Presiden Mesir Muhammad Mursi menggunakan mantan jihadis untuk menengahi kelompok Islam “radikal” yang berada di Sinai, dalam upaya untuk memastikan mereka berhenti dalam melakukan serangan dengan imbalan tidak akan dilakukan serangan militer di semenanjung Sinai.
Langkah ini menandai perubahan dramatis dari kebijakan tangan besi serta tindakan tegas serta gelombang penangkapan di bawah pemimpin terguling Hosni Mubarak, yang kritikus katakan malah menimbulkan militansi di kalangan penduduk Badui di Sinai. Namun dialog dan gencatan senjata pun juga bisa meningkatkan kekhawatiran di Israel, yang telah ditargetkan dalam serangan lintas perbatasan kelompok militan dan telah mendesak Mesir untuk membasmi kelompok tersebut.

===

● TUGAS WAJIB 1
Jawablah pertanyaan berikut berdasarkan teks tentang Sinai.
(a) Siapa yang digunakan Muhammad Mursi untuk menengahi kelompok Islam "radikal" di Sinai?
(b) Imbalan apa yang diberikan jika kelompok itu berhenti melakukan serangan?
(c) Negara mana yang telah mendesak Mesir untuk membasmi kelompok tersebut?
● TUGAS WAJIB 2
Lanjutkan teks tentang Sinai mulai setelah kalimat terakhirnya.

● BAGIAN DATA

===

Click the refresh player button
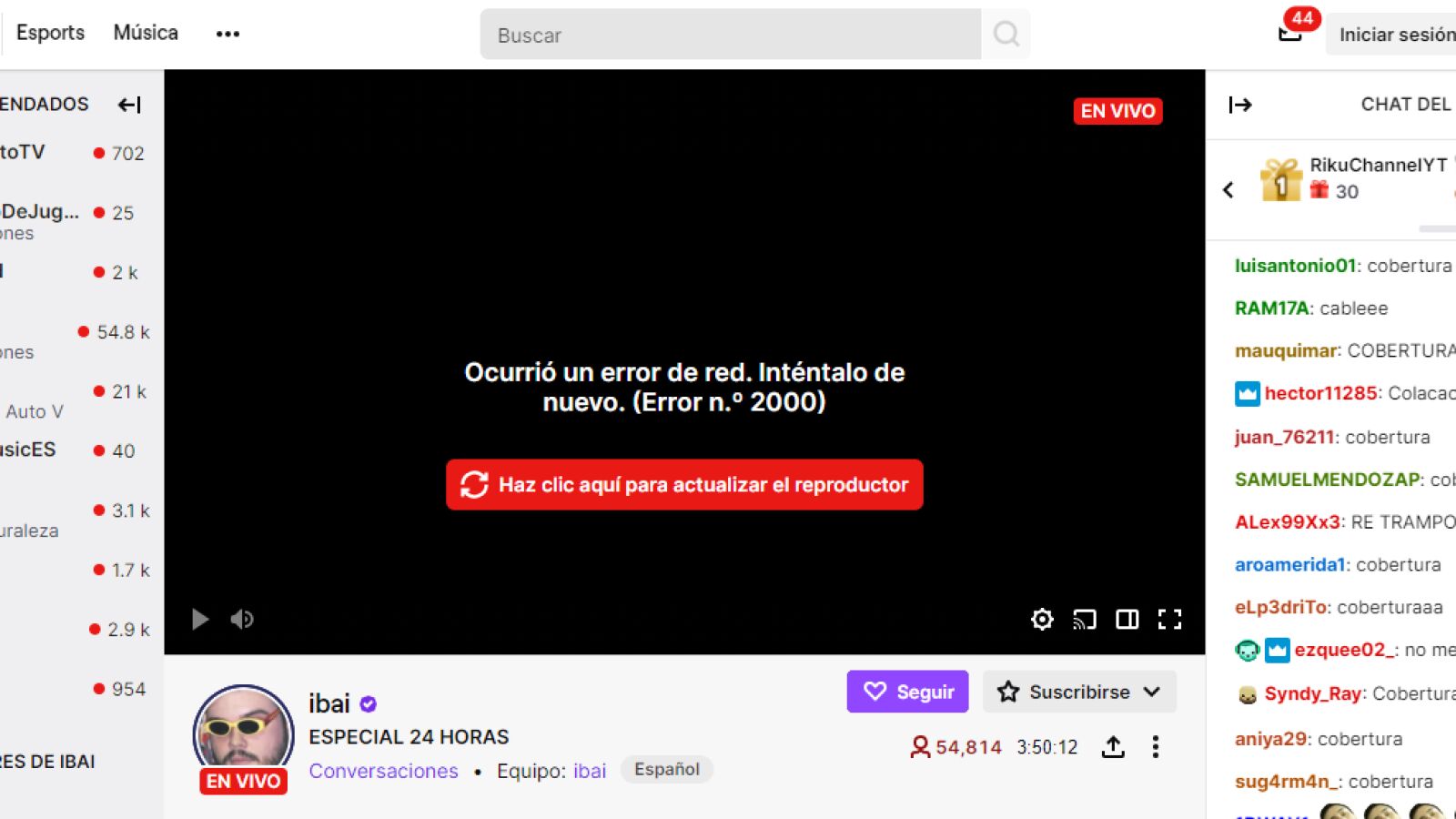The width and height of the screenshot is (1456, 819). point(684,484)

===

● JAWABAN TERTULIS 1
(a) Mantan jihadis.
(b) Tidak akan dilakukan serangan militer di semenanjung Sinai.
(c) Israel.

● JAWABAN TERTULIS 2
Dialog ini juga menimbulkan keprihatinan di antara beberapa kalangan di Mesir yang mereka anggap akan memberikan pengakuan de facto untuk beberapa kelompok jihad yang paling keras, gerakan Islam pinggiran, yang telah mendapatkan banyak pengikut di Sinai dan di bagian lain negara ini.
Upaya mediasi menunjukkan kesediaan Presiden Mursi, tokoh Ikhwanul Muslimin yang menjadi pemimpin pertama Mesir yang dipilih secara bebas, untuk menggunakan kredensial Islam untuk berurusan dengan kelompok-kelompok seperti itu dengan harapan menjaga mereka dari melakukan aksi kekerasan.(fq/ap)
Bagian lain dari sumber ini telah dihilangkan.